■ To do
Rewrite the lines below as a numbered list, omitting any blank lines.

■ Data supplied
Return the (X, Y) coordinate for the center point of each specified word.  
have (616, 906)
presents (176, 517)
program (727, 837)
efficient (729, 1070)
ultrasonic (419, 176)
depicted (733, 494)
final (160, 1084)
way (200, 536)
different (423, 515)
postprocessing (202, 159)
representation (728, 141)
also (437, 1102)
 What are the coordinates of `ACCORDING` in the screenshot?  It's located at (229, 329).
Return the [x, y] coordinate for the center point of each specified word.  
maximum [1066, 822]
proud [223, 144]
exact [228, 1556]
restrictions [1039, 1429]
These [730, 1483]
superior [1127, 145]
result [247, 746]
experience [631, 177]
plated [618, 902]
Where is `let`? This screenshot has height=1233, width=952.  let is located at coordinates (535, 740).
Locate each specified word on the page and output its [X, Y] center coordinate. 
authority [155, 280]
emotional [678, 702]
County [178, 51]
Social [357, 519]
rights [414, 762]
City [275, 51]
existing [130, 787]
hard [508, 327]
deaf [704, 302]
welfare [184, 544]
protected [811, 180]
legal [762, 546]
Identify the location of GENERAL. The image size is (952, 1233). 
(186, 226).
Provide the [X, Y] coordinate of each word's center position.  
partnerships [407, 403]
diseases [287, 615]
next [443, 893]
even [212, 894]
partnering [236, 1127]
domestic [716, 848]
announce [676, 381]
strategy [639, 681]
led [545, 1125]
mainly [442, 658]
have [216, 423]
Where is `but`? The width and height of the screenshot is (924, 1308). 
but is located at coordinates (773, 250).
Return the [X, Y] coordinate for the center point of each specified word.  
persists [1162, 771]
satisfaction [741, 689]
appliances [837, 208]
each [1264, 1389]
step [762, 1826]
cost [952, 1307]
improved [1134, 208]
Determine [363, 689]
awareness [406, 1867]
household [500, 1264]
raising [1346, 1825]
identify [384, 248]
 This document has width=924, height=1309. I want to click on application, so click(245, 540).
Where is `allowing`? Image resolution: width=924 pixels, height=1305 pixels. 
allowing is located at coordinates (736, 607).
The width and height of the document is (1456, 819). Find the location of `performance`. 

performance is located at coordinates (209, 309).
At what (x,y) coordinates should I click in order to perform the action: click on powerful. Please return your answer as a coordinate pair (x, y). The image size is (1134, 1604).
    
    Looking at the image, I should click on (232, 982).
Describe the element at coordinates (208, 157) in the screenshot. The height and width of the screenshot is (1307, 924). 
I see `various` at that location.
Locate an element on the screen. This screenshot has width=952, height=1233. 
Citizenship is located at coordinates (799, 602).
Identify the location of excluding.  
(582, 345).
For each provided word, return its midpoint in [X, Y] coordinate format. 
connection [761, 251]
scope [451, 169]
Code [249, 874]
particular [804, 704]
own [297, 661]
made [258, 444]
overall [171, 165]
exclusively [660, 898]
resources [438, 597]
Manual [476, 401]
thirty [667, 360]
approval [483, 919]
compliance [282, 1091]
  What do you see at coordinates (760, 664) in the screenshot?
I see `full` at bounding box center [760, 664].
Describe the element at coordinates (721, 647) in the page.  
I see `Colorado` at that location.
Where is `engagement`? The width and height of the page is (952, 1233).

■ Expected answer
1. Return the (X, Y) coordinate for the center point of each specified word.  
2. have (616, 906)
3. presents (176, 517)
4. program (727, 837)
5. efficient (729, 1070)
6. ultrasonic (419, 176)
7. depicted (733, 494)
8. final (160, 1084)
9. way (200, 536)
10. different (423, 515)
11. postprocessing (202, 159)
12. representation (728, 141)
13. also (437, 1102)
14.  What are the coordinates of `ACCORDING` in the screenshot?  It's located at (229, 329).
15. Return the [x, y] coordinate for the center point of each specified word.  
16. maximum [1066, 822]
17. proud [223, 144]
18. exact [228, 1556]
19. restrictions [1039, 1429]
20. These [730, 1483]
21. superior [1127, 145]
22. result [247, 746]
23. experience [631, 177]
24. plated [618, 902]
25. Where is `let`? This screenshot has height=1233, width=952.  let is located at coordinates (535, 740).
26. Locate each specified word on the page and output its [X, Y] center coordinate. 
27. authority [155, 280]
28. emotional [678, 702]
29. County [178, 51]
30. Social [357, 519]
31. rights [414, 762]
32. City [275, 51]
33. existing [130, 787]
34. hard [508, 327]
35. deaf [704, 302]
36. welfare [184, 544]
37. protected [811, 180]
38. legal [762, 546]
39. Identify the location of GENERAL. The image size is (952, 1233). 
40. (186, 226).
41. Provide the [X, Y] coordinate of each word's center position.  
42. partnerships [407, 403]
43. diseases [287, 615]
44. next [443, 893]
45. even [212, 894]
46. partnering [236, 1127]
47. domestic [716, 848]
48. announce [676, 381]
49. strategy [639, 681]
50. led [545, 1125]
51. mainly [442, 658]
52. have [216, 423]
53. Where is `but`? The width and height of the screenshot is (924, 1308). 
54. but is located at coordinates (773, 250).
55. Return the [X, Y] coordinate for the center point of each specified word.  
56. persists [1162, 771]
57. satisfaction [741, 689]
58. appliances [837, 208]
59. each [1264, 1389]
60. step [762, 1826]
61. cost [952, 1307]
62. improved [1134, 208]
63. Determine [363, 689]
64. awareness [406, 1867]
65. household [500, 1264]
66. raising [1346, 1825]
67. identify [384, 248]
68.  This document has width=924, height=1309. I want to click on application, so click(245, 540).
69. Where is `allowing`? Image resolution: width=924 pixels, height=1305 pixels. 
70. allowing is located at coordinates (736, 607).
71. The width and height of the document is (1456, 819). Find the location of `performance`. 
72. performance is located at coordinates (209, 309).
73. At what (x,y) coordinates should I click in order to perform the action: click on powerful. Please return your answer as a coordinate pair (x, y). The image size is (1134, 1604).
74.     Looking at the image, I should click on (232, 982).
75. Describe the element at coordinates (208, 157) in the screenshot. The height and width of the screenshot is (1307, 924). 
76. I see `various` at that location.
77. Locate an element on the screen. This screenshot has width=952, height=1233. 
78. Citizenship is located at coordinates (799, 602).
79. Identify the location of excluding.  
80. (582, 345).
81. For each provided word, return its midpoint in [X, Y] coordinate format. 
82. connection [761, 251]
83. scope [451, 169]
84. Code [249, 874]
85. particular [804, 704]
86. own [297, 661]
87. made [258, 444]
88. overall [171, 165]
89. exclusively [660, 898]
90. resources [438, 597]
91. Manual [476, 401]
92. thirty [667, 360]
93. approval [483, 919]
94. compliance [282, 1091]
95.   What do you see at coordinates (760, 664) in the screenshot?
96. I see `full` at bounding box center [760, 664].
97. Describe the element at coordinates (721, 647) in the page.  
98. I see `Colorado` at that location.
99. Where is `engagement`? The width and height of the page is (952, 1233).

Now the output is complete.